Leon Wolfeson, Oxford, UK
Publicans could do that here. They just need to delicense part of the pub, turning it into a residence, and invite whom they wish, to go and sit there with their drink and cigarettes. I'm surprised it has not yet been tried.
Jon, manchester,
The smoking ban in the UK wasn't thought out. I used to avoid going into pubs and bars because they were frequented by smokers, but now they''ve been driven into the streets, I've inhaled more cigarette smoke in the last year while I walk through the same streets than I did in the previous 5.
Jacques Francis, Westcott,
Yet again the French make a stand to their Government, whilst we just suffer at the hands of ours.

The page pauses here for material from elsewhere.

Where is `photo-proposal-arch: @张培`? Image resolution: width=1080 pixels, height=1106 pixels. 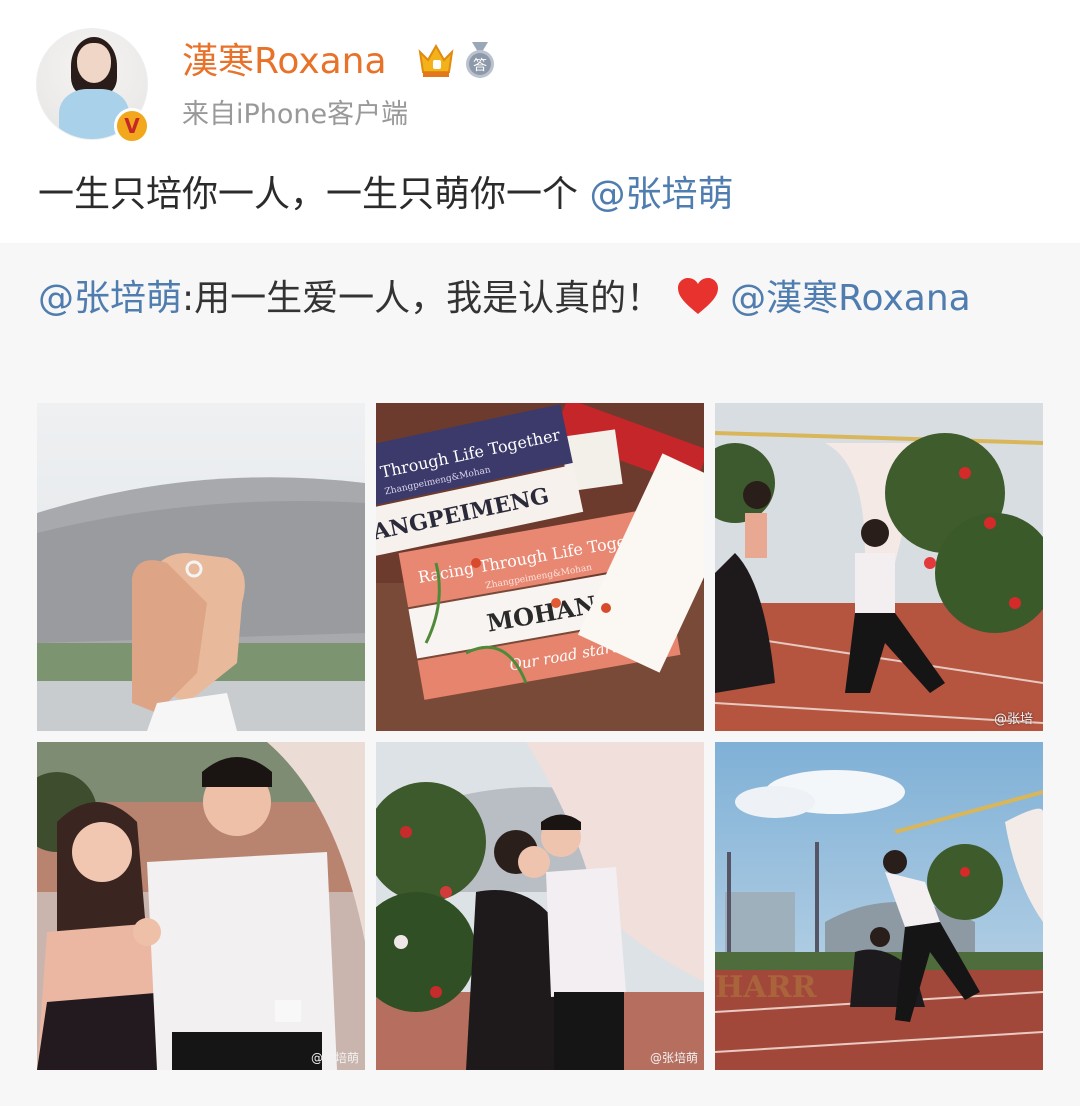 photo-proposal-arch: @张培 is located at coordinates (879, 567).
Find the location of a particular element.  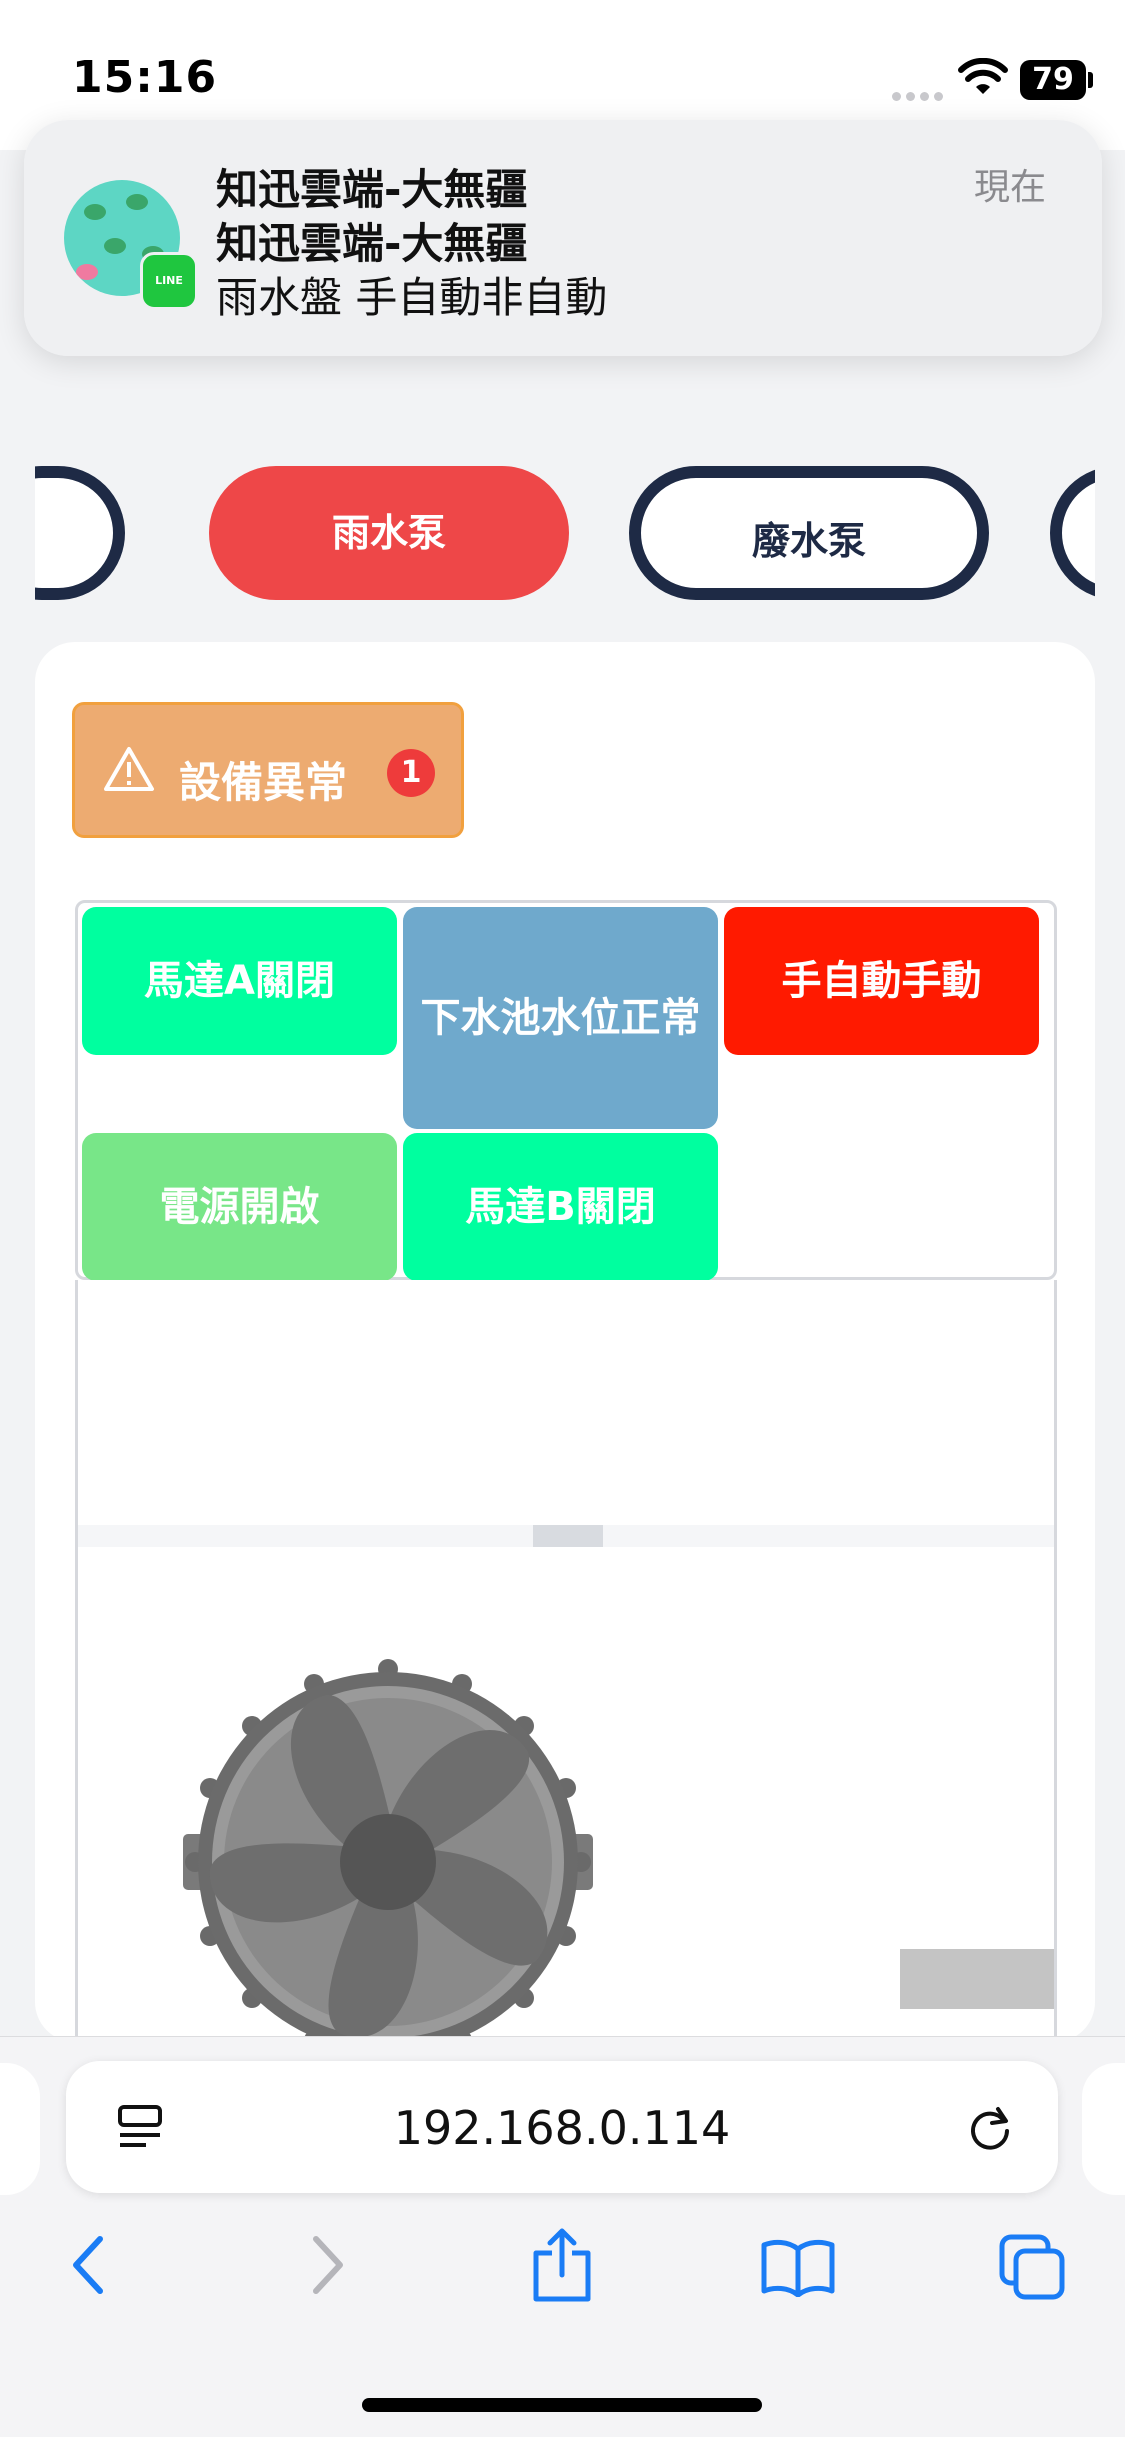

alert-label: 設備異常 is located at coordinates (264, 782).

pubs are closing too frequently, their profits are taking a hammering from losing smokers from their pubs let alone the increase in their prices through taxes. Sad, but the Gov needs us smokers
Elliot, Kingsbridge, UK
So they don't like the ban in France? Quelle surprise! I think the notion that the ban is popular in the UK is wishful thinking - how much has the pub trade suffered since the ban, how many drinking establishments have closed?! The BBC will of course trumpet the ban, but they are terribly PC.
Nick, Brighton,
What a shame. Even as a non-smoker, the anti-smoking police seem to have gone too far. What would Paris be without the pervasive smell of Gauloises? As for the health lobby, it's not as if we don't live long enough as it is.
Nic, Johannesburg, S-Africa
One of the pleasures of France in summer was to sit outside the cafe or restaurant to eat and drink. But the smokers have been driven outside where the seating area is now polluted by tobacco smoke. Another reason for the fall in trade.